担当する業務が何であれ「成長」とは「できなかった事ができるようになる」ということです。

すなわち「部下が成長するマネジメント」とは「できなかった事ができるようになると評価される環境を作ること」と言えます。

そして、この環境作りには3つの要素が明確でなくてはなりません。

「目標」
「結果」
「評価基準」

この3つが「客観的に誰が見ても理解できる」状態であることは「成長できる環境」の大前提です。

しかし、多くの経営者・管理職の方は、この成長できる環境を実現できていません。

それはなぜなのか。
「成長できる環境」と「これを壊してしまうマネジメント」について、見ていきましょう。



◆「成長できる環境」と「これを壊してしまうマネジメント」

「成長できる環境」は「目標・結果・評価制度が明確である必要がある」とお伝えしました。

とても単純ですね。
「それなら当社も既に実現してる」と思われる方も多いかと思います。

それでは「成長できる環境」を壊してしまう、以下のようなマネジメントはないと言い切れるでしょうか。

・一部の部下と上司は頻繁に飲み会をし、相談をし合っている。
・部下のプライベートに上司が関心を持っている。
・上司を飛ばして、部下が「さらに上位の役職者」と話し合っている。
・上司とよく食事に行く社員が、役職者になれる傾向がある。
・「評価」の根拠に部下本人が納得できるよう、上司が説明している。
・たとえ目標を達成していても、評価査定でマイナス評価となることはある。

これらは「成長できる環境ではない」と判断される事象の一端です。

いずれも「目標達成の他にも、求められていることがある」と社員が感じてしまうような内容です。

上司と積極的に飲みに行く社員が出世する環境では、同じ時間で業務を振り返り、研究し、達成に向け努力してきた社員は会社を離れるでしょう。

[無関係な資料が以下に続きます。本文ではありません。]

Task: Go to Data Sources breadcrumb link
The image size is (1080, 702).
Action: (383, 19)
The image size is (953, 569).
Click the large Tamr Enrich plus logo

「マイナス評価に納得できない」気持ちに長い時間、耳を傾けてくれる上司を見て、部下は「理由があれば未達成は許される」と感じ、次回の目標に対しても「できない理由」を探してしまうかもしれません。



◆上司は「自制」しなくてはならない

ここまでお話をすると
「それでは、上司は飲みにも行けず、部下の愚痴も聞いてやれず、自分から部下へも相談できません。」
上司は、機械的に仕事と評価をするだけの存在でいいのですか?」
と、経営者様から反対意見を頂くことがあります。

ただ、これに対しては「その通り」であり「そうでなくてはならない」とお伝えしています。

最近でこそ意見は変わってきましたが、長い間、日本では「部下の為に、上司や会社が寄り添っていく」ことを良しとする風潮がありました。

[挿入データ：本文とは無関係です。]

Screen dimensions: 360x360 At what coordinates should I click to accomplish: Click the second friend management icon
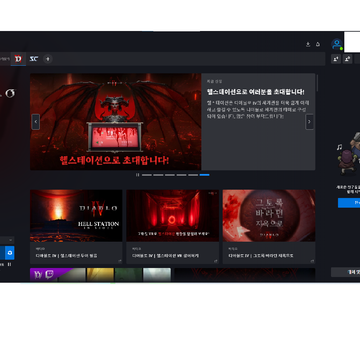click(347, 59)
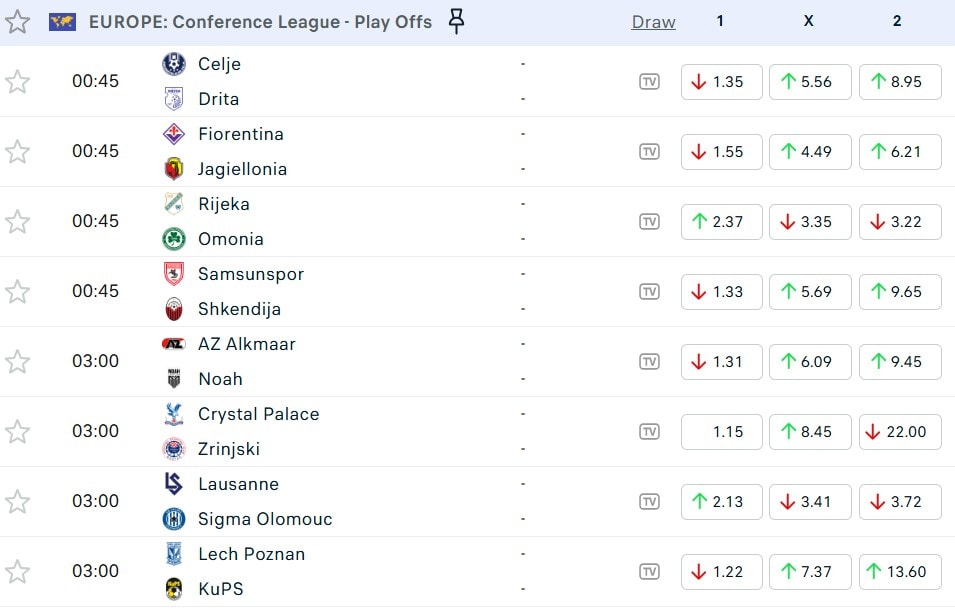
Task: Click the Crystal Palace club crest
Action: pos(174,414)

しかし、部下と上司の距離が近づくほど、感情的な衝突・印象的な評価・好意による昇進などが増えていきます。

当社「識学」でも、このような問題に直面した数多くの経営者・管理職の方からご相談を受けてきました。
皮肉なことに「部下想いの情に厚い上司」こそ、陥りやすい問題とも言えます。

部下とお酒を飲み、談笑し、プライベートな話題で盛り上がりたくなる気持ちは、とても理解できます。
子供が生まれたばかりの部下の成績が低迷している時に、甘い評価をしたくなる気持ちも自然なことだと思います。

しかし「上司に取り入ること」が「目標達成」よりも重要になってしまった社員と会社は、必ず衰退します。

真に部下を想う上司ならば、目標の達成・未達成を公平に判断し、彼らが自律的に成長する環境を作るために、一定の「自制」が必要だと心に留めなくてはなりません。



◆「成長できる環境」がもたらした会社の変化

株式会社識学での「上司と部下の距離感」を模倣し、成長されたクライアント企業がいらっしゃいます。

マネジメント理論「識学」においては「上司と部下の距離は遠いほどよい」としています。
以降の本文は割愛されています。